$ cat someStrings.txt
GRANT select on MANHPRD.S_PROD_INT TO OR_PHIL;
GRANT select on MANHPRD.S_PROD_INT TO OR_PHIL;
GRANT select on SCOTT.emp to JOHN;
grant select on scott.emp to john;
grant select on scott.dept to hr;
If you ignore the case and the empty space between the characters , there are only 3 distinct lines in the above .txt file and they are
### Distinct output
GRANT select on MANHPRD.S_PROD_INT TO OR_PHIL;
GRANT select on SCOTT.emp to JOHN;
grant select on scott.dept to hr;
How can I remove the duplicate lines after ignoring the case and the empty space between the characters and get the above mentioned distinct output ?
---------- Post updated at 11:41 ---------- Previous update was at 11:40 ----------
Howsoever, try
awk '
{(gsub(/ +/," "))}
!T[toupper($0)]++
' file
GRANT select on MANHPRD.S_PROD_INT TO OR_PHIL;
GRANT select on SCOTT.emp to JOHN;
grant select on scott.dept to hr;
Thank you very much Rudic. Your command works (although I didn't understand anything in it ).
Need to do some googling on the basics of awk.
It can be put in one line as well as shown below . Right ?
# awk '{(gsub(/ +/," "))}!T[toupper($0)]++' somestrings.txt
GRANT select on MANHPRD.S_PROD_INT TO OR_PHIL;
GRANT select on SCOTT.emp to JOHN;
grant select on scott.dept to hr;
cache={}
with open("a.txt") as file:
for line in file:
line=line.replace("\n","")
key=" ".join([i.lower() for i in filter(lambda x: x!="",line.split(" "))])
if key not in cache:
print(key)
cache[key]=1
Following is the explanation for command mentioned by RudiC sir.
awk '
{(gsub(/ +/," "))} ##### gsub is used for substitute operation, like here we are replacing the spaces which are unequal to a single spaces, like in row number 2 you have showed us in input space is NOt a single space. So that we can make equal length in between fields of each line.

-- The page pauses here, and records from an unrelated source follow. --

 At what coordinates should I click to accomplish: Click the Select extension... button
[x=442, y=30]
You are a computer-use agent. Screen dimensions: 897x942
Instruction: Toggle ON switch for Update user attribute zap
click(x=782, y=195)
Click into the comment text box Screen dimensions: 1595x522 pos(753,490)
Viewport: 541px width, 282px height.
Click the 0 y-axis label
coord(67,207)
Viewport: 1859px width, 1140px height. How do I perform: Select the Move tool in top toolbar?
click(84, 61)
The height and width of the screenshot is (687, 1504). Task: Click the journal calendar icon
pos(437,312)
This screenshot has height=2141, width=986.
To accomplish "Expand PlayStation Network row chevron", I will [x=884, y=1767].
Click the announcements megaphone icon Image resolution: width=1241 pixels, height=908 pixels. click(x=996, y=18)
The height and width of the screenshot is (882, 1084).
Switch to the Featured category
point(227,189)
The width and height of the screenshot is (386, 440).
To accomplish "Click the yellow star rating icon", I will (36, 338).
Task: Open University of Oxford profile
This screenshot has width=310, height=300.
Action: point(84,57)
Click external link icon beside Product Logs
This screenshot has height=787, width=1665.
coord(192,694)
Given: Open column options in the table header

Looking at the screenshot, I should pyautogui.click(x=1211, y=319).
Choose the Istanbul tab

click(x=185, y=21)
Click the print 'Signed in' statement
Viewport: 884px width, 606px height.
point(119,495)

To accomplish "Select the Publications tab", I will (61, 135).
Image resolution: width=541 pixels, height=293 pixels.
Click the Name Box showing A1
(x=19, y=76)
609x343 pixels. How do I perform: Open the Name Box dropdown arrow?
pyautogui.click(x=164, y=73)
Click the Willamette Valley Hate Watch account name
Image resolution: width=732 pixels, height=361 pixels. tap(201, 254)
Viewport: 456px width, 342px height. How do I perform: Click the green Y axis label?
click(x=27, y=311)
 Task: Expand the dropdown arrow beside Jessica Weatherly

!T[toupper($0)]++ ##### toupper is a utility by which we can covert any string/line to completly capital form. Here we are creating an array named T whose index is the complete line which has been changed toupper cases now, !T[toupper($0)]++ means if the line haven't occur even a single time than make that specfici line's count as 1 and ! sign before aray T makes sure no lines should have count more than 1, so that we can have unique single time lines only. As we know awk works on
condition and action format, means if any condition is RUE then action mentioned next to it should be perfoemed, here when any lines comes first time into array T then it will print it too because we haven't given any action and default action in awk is to print.
' file ##### mentioning input file name here